» Given request
Render the rows from the line containing "The image size is (1187, 540)." down through the line containing "The width and height of the screenshot is (1451, 769)." as a JSON list of strings, one string per line, leaving out blank lines.
___ Given data ___
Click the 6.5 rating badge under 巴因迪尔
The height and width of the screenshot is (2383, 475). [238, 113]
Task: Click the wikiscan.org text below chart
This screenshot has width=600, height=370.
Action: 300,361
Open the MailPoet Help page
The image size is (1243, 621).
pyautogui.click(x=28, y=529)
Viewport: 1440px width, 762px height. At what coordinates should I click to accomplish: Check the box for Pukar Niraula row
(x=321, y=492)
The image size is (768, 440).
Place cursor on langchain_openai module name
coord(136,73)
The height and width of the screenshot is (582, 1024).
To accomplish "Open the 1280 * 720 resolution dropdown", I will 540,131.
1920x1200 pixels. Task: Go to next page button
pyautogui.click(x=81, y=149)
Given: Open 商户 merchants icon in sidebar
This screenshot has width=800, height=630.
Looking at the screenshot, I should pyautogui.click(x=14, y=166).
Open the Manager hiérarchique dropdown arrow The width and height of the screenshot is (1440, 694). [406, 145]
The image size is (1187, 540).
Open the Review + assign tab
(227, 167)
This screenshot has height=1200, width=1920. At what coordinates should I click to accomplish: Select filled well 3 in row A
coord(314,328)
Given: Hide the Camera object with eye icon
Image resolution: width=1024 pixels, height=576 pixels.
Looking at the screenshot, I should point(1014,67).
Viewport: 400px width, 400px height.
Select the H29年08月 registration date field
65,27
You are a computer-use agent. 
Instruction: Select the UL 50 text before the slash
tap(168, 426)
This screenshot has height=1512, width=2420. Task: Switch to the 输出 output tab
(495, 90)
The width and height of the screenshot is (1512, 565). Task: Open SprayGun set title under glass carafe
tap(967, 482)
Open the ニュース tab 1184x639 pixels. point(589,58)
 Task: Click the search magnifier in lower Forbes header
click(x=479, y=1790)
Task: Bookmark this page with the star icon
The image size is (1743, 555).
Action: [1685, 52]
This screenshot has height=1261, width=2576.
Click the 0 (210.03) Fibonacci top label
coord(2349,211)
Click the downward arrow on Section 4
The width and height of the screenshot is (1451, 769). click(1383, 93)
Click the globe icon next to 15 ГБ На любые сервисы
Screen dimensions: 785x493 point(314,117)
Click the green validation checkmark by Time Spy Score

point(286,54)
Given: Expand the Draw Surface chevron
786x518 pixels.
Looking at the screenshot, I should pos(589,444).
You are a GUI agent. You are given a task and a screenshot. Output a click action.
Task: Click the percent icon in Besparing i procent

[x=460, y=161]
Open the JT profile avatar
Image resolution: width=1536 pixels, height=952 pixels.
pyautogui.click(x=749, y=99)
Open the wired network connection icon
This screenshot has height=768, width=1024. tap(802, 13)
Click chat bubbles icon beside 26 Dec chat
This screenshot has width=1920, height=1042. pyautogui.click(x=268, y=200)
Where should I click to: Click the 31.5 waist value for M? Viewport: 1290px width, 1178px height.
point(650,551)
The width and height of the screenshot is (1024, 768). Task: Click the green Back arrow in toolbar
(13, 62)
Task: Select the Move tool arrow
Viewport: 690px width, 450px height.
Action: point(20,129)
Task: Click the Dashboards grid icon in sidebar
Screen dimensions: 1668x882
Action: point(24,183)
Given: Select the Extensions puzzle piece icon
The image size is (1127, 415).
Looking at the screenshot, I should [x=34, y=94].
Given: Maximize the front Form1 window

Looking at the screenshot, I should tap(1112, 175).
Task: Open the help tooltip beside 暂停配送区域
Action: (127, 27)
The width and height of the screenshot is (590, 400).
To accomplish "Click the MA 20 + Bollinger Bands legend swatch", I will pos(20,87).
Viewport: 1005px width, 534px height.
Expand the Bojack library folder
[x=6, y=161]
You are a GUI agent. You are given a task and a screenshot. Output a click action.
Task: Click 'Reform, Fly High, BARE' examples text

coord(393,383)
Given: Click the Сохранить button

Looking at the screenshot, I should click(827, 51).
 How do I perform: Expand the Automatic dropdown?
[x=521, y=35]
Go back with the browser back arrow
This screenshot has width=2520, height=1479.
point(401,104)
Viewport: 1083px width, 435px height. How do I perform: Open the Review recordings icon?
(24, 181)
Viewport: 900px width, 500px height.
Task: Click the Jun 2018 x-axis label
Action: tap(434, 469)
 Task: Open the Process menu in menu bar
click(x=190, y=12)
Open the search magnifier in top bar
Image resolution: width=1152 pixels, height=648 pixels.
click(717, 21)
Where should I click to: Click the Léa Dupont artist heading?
___
» Answer to the task
[
  "The image size is (1187, 540).",
  "Open the Review + assign tab",
  "(227, 167)",
  "This screenshot has height=1200, width=1920. At what coordinates should I click to accomplish: Select filled well 3 in row A",
  "coord(314,328)",
  "Given: Hide the Camera object with eye icon",
  "Image resolution: width=1024 pixels, height=576 pixels.",
  "Looking at the screenshot, I should point(1014,67).",
  "Viewport: 400px width, 400px height.",
  "Select the H29年08月 registration date field",
  "65,27",
  "You are a computer-use agent. ",
  "Instruction: Select the UL 50 text before the slash",
  "tap(168, 426)",
  "This screenshot has height=1512, width=2420. Task: Switch to the 输出 output tab",
  "(495, 90)",
  "The width and height of the screenshot is (1512, 565). Task: Open SprayGun set title under glass carafe",
  "tap(967, 482)",
  "Open the ニュース tab 1184x639 pixels. point(589,58)",
  " Task: Click the search magnifier in lower Forbes header",
  "click(x=479, y=1790)",
  "Task: Bookmark this page with the star icon",
  "The image size is (1743, 555).",
  "Action: [1685, 52]",
  "This screenshot has height=1261, width=2576.",
  "Click the 0 (210.03) Fibonacci top label",
  "coord(2349,211)",
  "Click the downward arrow on Section 4",
  "The width and height of the screenshot is (1451, 769). click(1383, 93)"
]